理化学研究所(理研)は6月5日、アト秒(as)電子ビームを用いた実験により、電子回折過程を光(レーザー)によってアト秒レベルで変調できることを発見したと発表した。
同成果は、理研 開拓研究本部 森本超短パルス電子線科学理研白眉研究チームの森本裕也 理研白眉研究チームリーダー(理研 光量子工学研究センター 超短パルス電子線科学理研白眉研究チーム 理研白眉研究チームリーダー)らの国際共同研究チームによるもの。詳細は、米国物理学会が刊行する機関学術誌「Physical Review Letters」に掲載された。

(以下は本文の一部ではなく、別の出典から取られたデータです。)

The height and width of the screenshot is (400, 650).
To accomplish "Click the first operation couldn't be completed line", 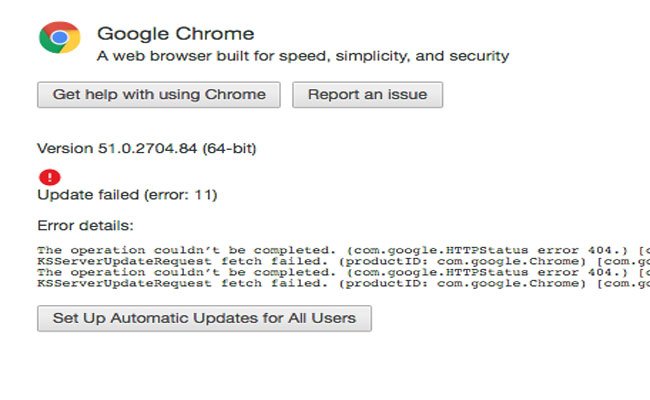I will click(343, 250).
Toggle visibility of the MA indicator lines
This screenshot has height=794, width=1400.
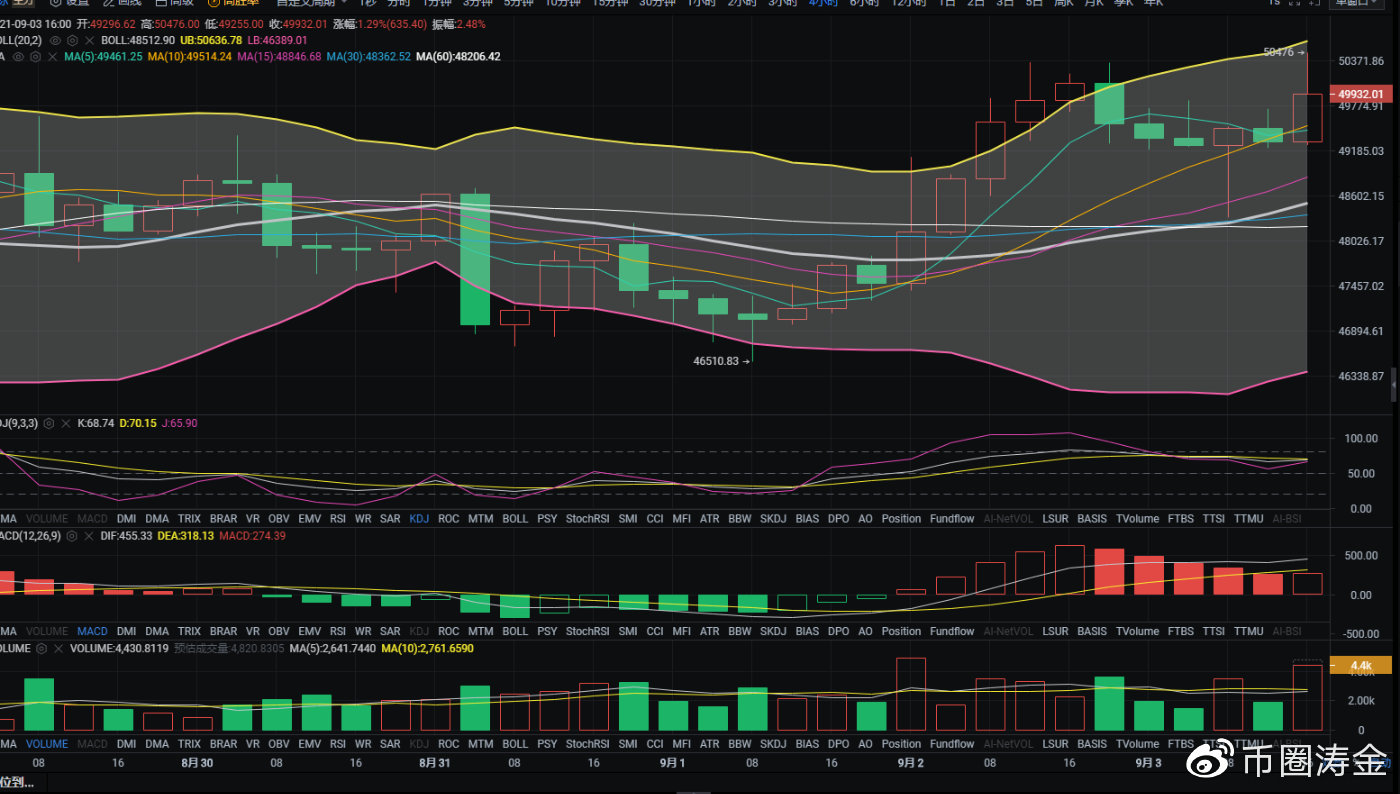pos(19,57)
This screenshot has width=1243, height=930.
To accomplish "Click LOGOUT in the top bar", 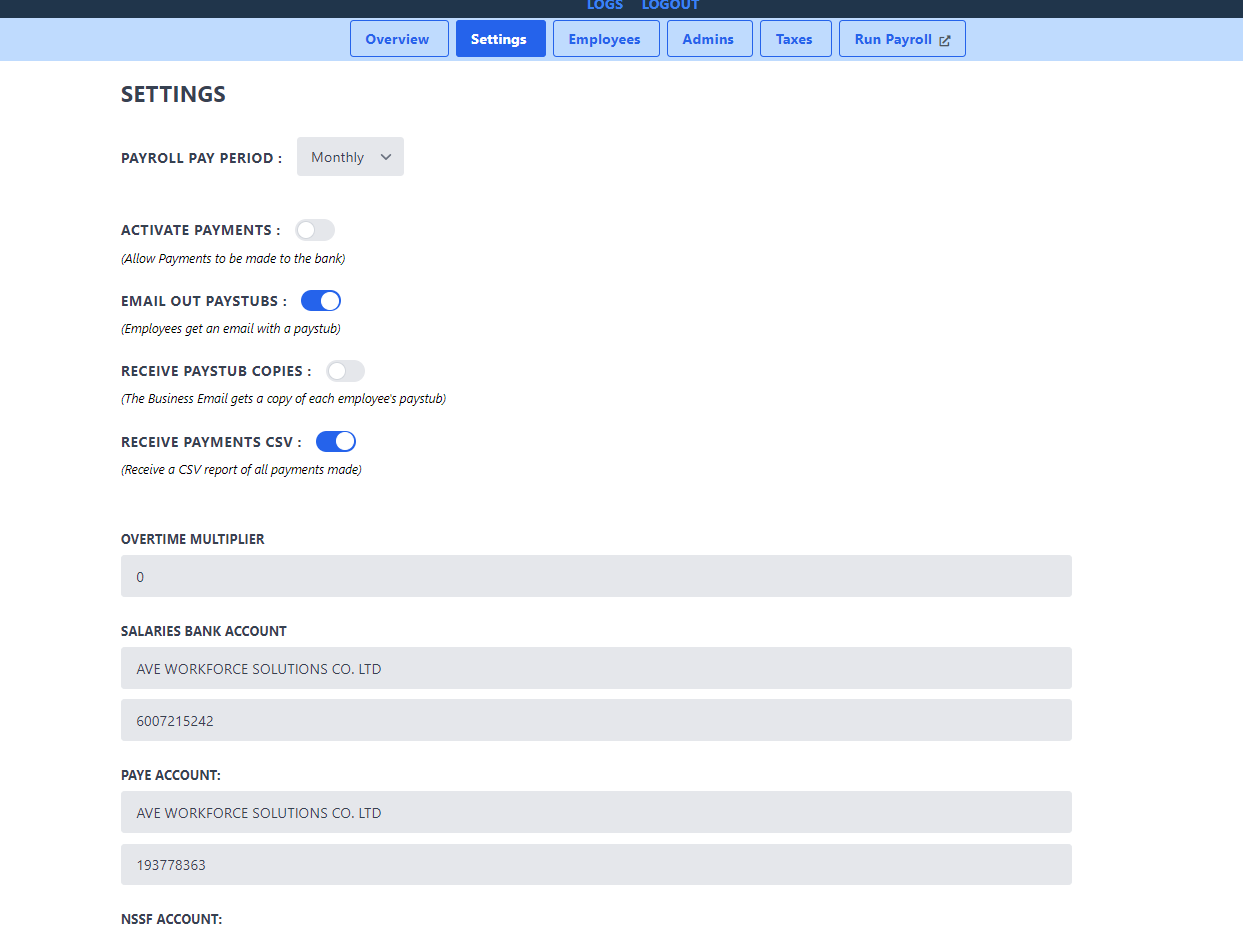I will [x=670, y=6].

原子1個を識別して観測するには、それよりも波長を短くする必要があり、それを可能としたのが、波長が原子の100分の1ほどしかない電子ビームを用いる電子顕微鏡である。そして、アト秒という極めて短時間の間に起きる物理現象を電子顕微鏡で観測するためには、アト秒の間だけ試料をフラッシュのように照らすアト秒電子ビームが必要とされていた。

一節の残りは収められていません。